Lincoln
Sebuah film yang lebih menekankan adegan perdebatan, perkelahian verbal di dalam rumahtangga dan di arena politik Amerika Serikat. Daniel Day-Lewis pantas mendapatkan gelar Aktor Terbaik
Sutradara : Steven Spielberg
Skenario : Tony Kushner
based on the book Team of Rivals: The Political Genius of Abraham Lincoln oleh Doris Kearns Goodwin
<
Pemain : Daniel Day-Lewis, Sally Field, David Strathairn, Joseph Gordon-Levitt, James Spader, Hal Holbrook, Tommy Lee Jones, John Hawkes
Produksi : Steven Spielberg dan Kathleen Kennedy
“Kita tak akan bisa menyebut diri manusia jika kita tak menyembuhkan diri dari penyakit bernama perbudakan!”

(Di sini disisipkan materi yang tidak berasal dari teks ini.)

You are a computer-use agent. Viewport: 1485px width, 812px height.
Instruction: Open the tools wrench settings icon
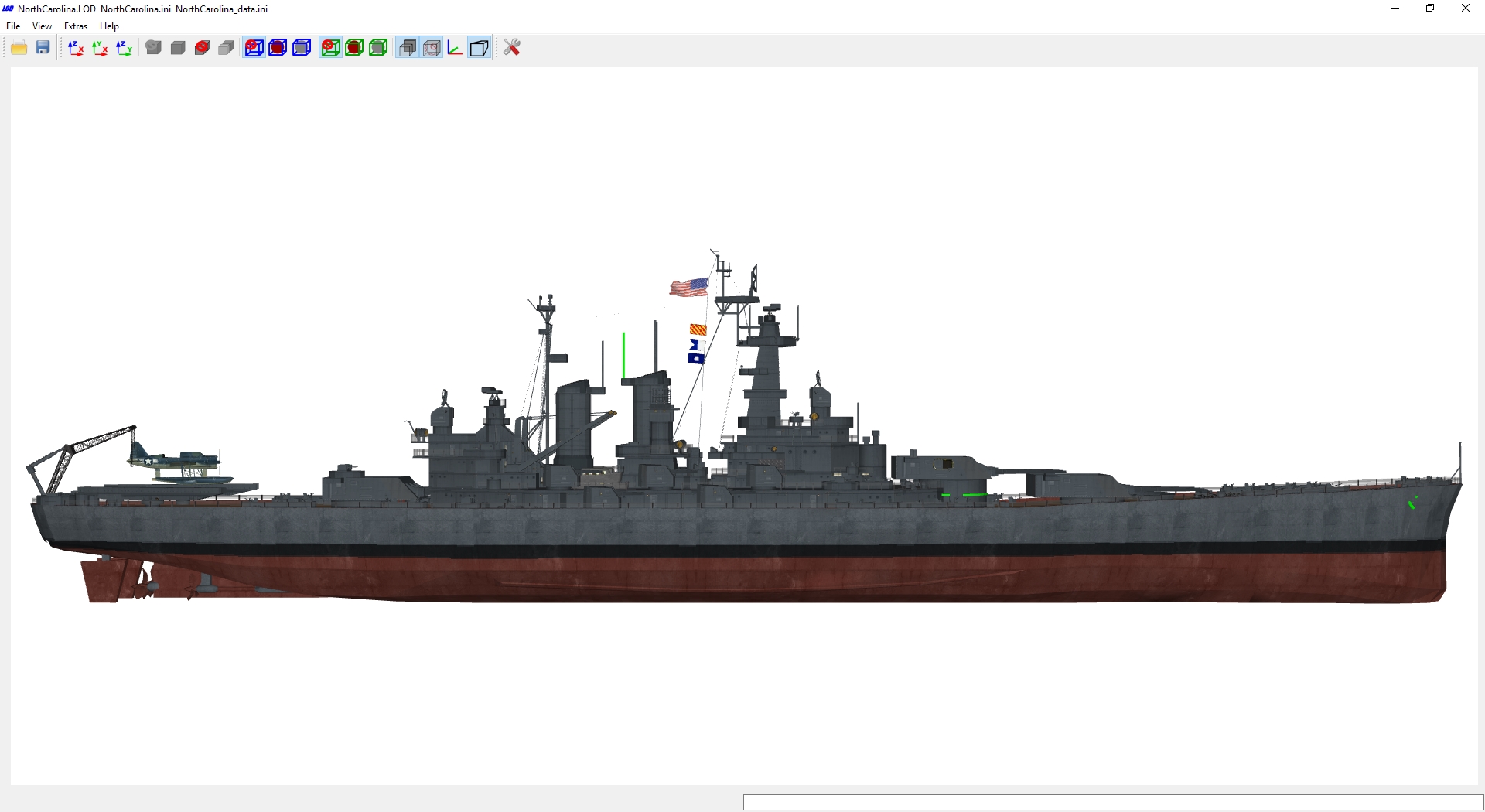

Presiden Abraham Lincoln (Daniel Day-Lewis) menggebrak meja. Lelaki berwajah cekung, berusia 56 tahun, Presiden Amerika Serikat ke 16 yang lembut, bersuara parau dan selalu tenang dan menghadapi hujatan lawannya dengan senyum bijak, akhirnya muntab. Di hadapan kawan-kawannya yang sebagian mulai ragu dan sesekali patah semangat dengan perjuangan meloloskan Amandemen 13 Thirteenth Amandment to the United States Constitution atau Amandemen 13 yang berisi pemberantasan perbudakan, Lincoln akhirnya kehilangan kesabaran.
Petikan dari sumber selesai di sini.